— Start Passage to read —

Co-pilot alive when plane crashed

The co-pilot and two stewardesses on a Cyprus airliner were alive when the plane crashed in Greece at the weekend killing all 121 aboard, the chief coroner of the investigation said yesterday. Giving the results of the autopsies on 26 victims of the...

The co-pilot and two stewardesses on a Cyprus airliner were alive when the plane crashed in Greece at the weekend killing all 121 aboard, the chief coroner of the investigation said yesterday.

Giving the results of the autopsies on 26 victims of the mystery crash, Philippos Koutsaftis told reporters: "All the individuals, including the co-pilot and two stewardesses, died from multiple injuries to the body. They were alive when they died (in the crash)."

The Helios Airways Boeing 737 crashed into mountains near Athens on Sunday, killing all 115 passengers and six crew on a flight from Larnaca to Prague with a stop in Athens.

Autopsy results issued on Monday on six of the 26 victims so far examined also said they were alive but the latest results were the first finding that crew members were also alive, if possibly unconscious, when the plane plunged to earth.

— End Passage to read —
— Start Material for the task —

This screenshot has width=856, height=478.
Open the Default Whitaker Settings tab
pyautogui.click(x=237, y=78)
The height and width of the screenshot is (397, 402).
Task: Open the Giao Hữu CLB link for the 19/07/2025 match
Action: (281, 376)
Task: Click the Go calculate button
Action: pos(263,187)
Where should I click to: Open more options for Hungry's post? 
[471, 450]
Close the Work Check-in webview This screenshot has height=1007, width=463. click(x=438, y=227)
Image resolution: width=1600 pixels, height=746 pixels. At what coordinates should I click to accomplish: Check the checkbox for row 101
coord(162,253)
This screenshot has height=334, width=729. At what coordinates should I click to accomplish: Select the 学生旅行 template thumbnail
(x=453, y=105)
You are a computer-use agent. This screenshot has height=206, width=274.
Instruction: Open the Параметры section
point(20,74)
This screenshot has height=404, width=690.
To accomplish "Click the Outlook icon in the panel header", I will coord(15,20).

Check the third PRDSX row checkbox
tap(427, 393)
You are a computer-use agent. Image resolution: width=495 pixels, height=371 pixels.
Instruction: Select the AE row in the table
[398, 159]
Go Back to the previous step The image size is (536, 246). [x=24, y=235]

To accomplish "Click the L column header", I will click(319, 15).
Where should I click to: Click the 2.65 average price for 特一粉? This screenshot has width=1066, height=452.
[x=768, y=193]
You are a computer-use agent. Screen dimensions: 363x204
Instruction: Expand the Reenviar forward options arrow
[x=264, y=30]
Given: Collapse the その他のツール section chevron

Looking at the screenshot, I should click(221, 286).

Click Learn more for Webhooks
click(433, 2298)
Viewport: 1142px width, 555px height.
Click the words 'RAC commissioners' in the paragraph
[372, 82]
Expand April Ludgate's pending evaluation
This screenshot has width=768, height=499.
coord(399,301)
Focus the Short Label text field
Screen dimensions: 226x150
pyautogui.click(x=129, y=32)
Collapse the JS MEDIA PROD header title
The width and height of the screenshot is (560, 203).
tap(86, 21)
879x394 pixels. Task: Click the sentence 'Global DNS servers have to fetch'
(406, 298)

— End Material for the task —

To-do list:
1. Copy out the stored rows from the line holding "Click Learn more for Webhooks" through the last row, both ends included, reproducing each line word for word.
2. Carry on the news report about the Cyprus airliner crash past its final sentence.

Answers provided:
1.
Click Learn more for Webhooks
click(433, 2298)
Viewport: 1142px width, 555px height.
Click the words 'RAC commissioners' in the paragraph
[372, 82]
Expand April Ludgate's pending evaluation
This screenshot has width=768, height=499.
coord(399,301)
Focus the Short Label text field
Screen dimensions: 226x150
pyautogui.click(x=129, y=32)
Collapse the JS MEDIA PROD header title
The width and height of the screenshot is (560, 203).
tap(86, 21)
879x394 pixels. Task: Click the sentence 'Global DNS servers have to fetch'
(406, 298)

2.
"The immediate cause of death of these (earlier six) people was through injuries, from their wounds. They were alive as the plane was falling," another coroner, Nikos Karagoukis, one of a six-strong team carrying out the autopsies, had told reporters earlier.

In Cyprus, Kyriacos Pougrouris, a cousin of co-pilot Pambos Charalambous, said his relative had been called in at two hours' notice to help fly the plane when the scheduled co-pilot was unavailable. Pougrouris said his cousin had complained before the flight of "problems" with the aircraft.

"Pambos told his mother twice in the last week that there was a problem with the plane, not the same kind of problem as you have with a car that you can pinpoint easily," Mr Pougrouris said in an interview with Cyprus State Radio yesterday.

"He didn't go into it, but he also told me personally."

In London, Helios Airways said in a statement the plane had suffered a loss of cabin pressure once before.

Police in Cyprus ended a search of offices of Helios Airways for evidence in case of a criminal investigation into the disaster. Initial investigations had suggested that when the plane crashed all on board were dead or unconscious because of a loss of oxygen and cabin pressure in freezing temperatures at 35,000 feet - nearly 10 kilometres up.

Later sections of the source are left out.